Panel: Teija Tiilikainen, Henrik Stenius m.m. Chateau Neuf.

Winston Churchill once said that ”democracy is the worst of political systems, except for all the others”.
What makes democracy work? ... and where?

Are there different levels of democracy – constituting a Darwinian pyramid – where the European family line is the top layer, and with the Nordic Democracy at its apex? Or are we Nordics naïve self-indulgent chauvinists on a cultural crusade to conquest the rest of Europe and the World in the name of Her Holiness, the Nordic Democracy.

Nordic democracy has a long history. Every Swedish province had its ding, like Iceland`s farthings, in each of the country`s twelve jurisdictions. Danmark had three landlings, and Norway its lögthings. At the lowest level in Iceland, a system of hieppar or ”farmers gatherings” functioned from the elleventh to the nineteenth centuries. The Nordic democracy had an impact everywhere the Vikings went – in England, in Scotland, in Russian Novgorod, and very probably in Poland.

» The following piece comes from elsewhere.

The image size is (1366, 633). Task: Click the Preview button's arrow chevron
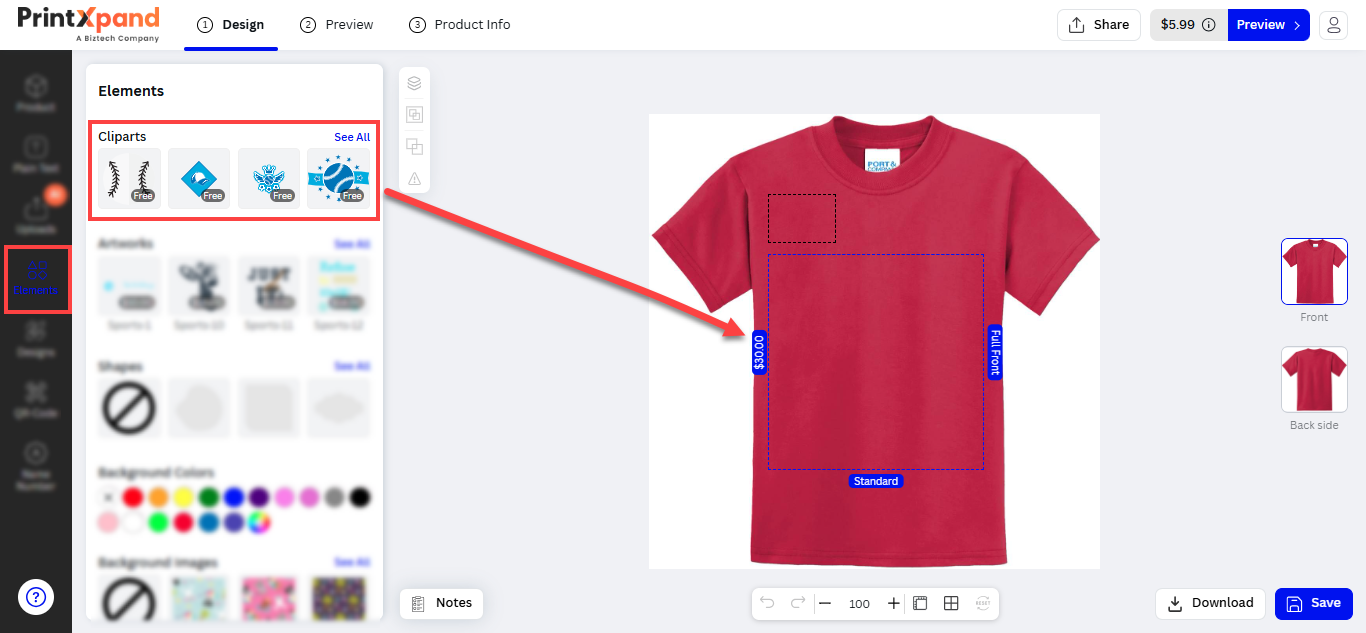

A flock of new states today throw themselves into the abyss of democracy, and we expect them to crave our shepherding services for the journey. Do Nordic Protestants have a monopoly in interpreting democracy? Our sacred democratic traditions; a cultural omni-appliant export feature, or a potential misfit when imposed upon non-Nordic demographics?

In the quest for the construction of New Europe, are the Nordic countries armed with a democratic sword capable of solving any Gordian knot, or are we simply beeing arogant farmers and fishermen?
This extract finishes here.